- **SUPPLIED INFORMATION**
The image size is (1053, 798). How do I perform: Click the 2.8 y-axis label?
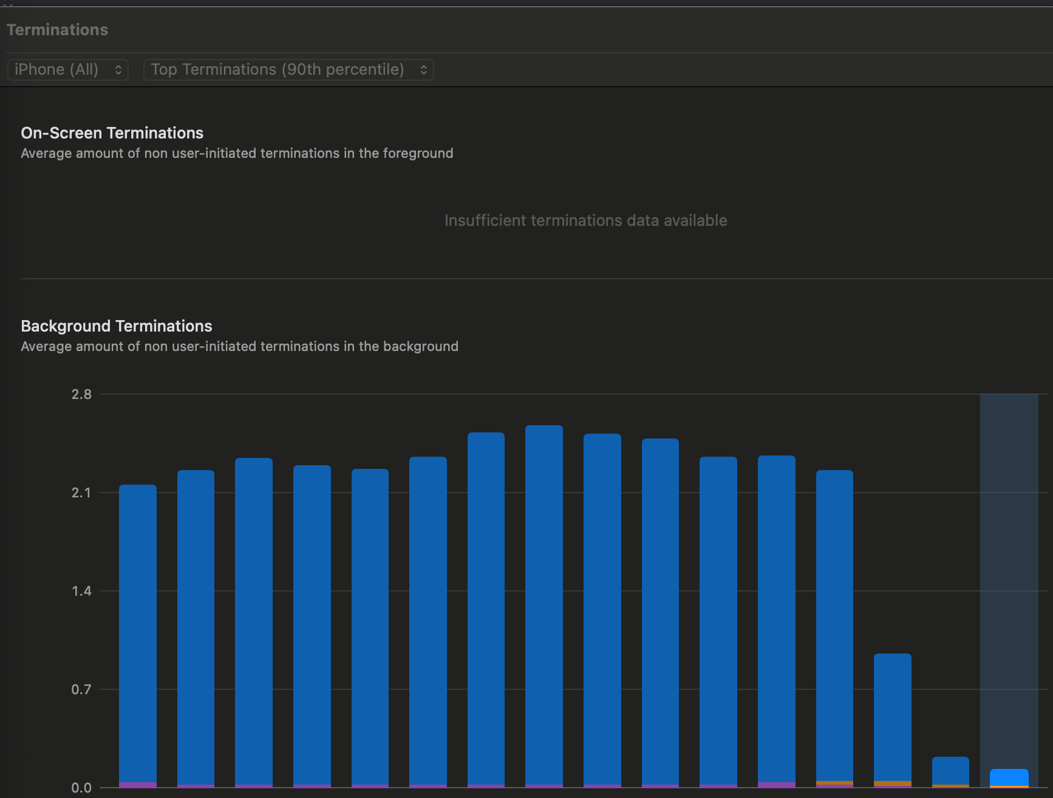tap(81, 395)
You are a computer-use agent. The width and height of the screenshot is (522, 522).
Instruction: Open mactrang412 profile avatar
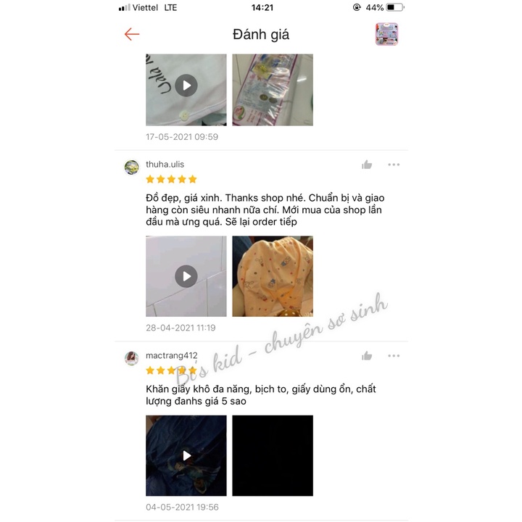point(132,359)
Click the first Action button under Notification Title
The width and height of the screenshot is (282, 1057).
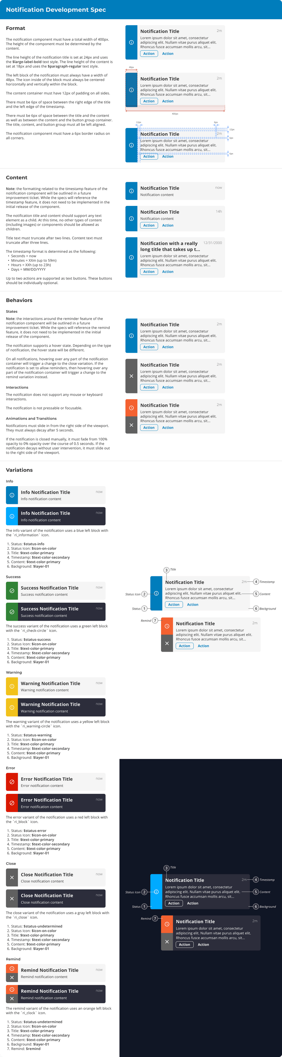coord(149,53)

- **ABOUT THIS TASK**
Each record above should be repeated exactly, please, without pictures.

- **ANSWER TO THIS PROBLEM**
The image size is (1053, 798). How do I perform: Click the 2.8 y-axis label?
tap(81, 395)
You are a computer-use agent. The width and height of the screenshot is (522, 522).
Instruction: Open mactrang412 profile avatar
point(132,359)
Click the first Action button under Notification Title
The width and height of the screenshot is (282, 1057).
coord(149,53)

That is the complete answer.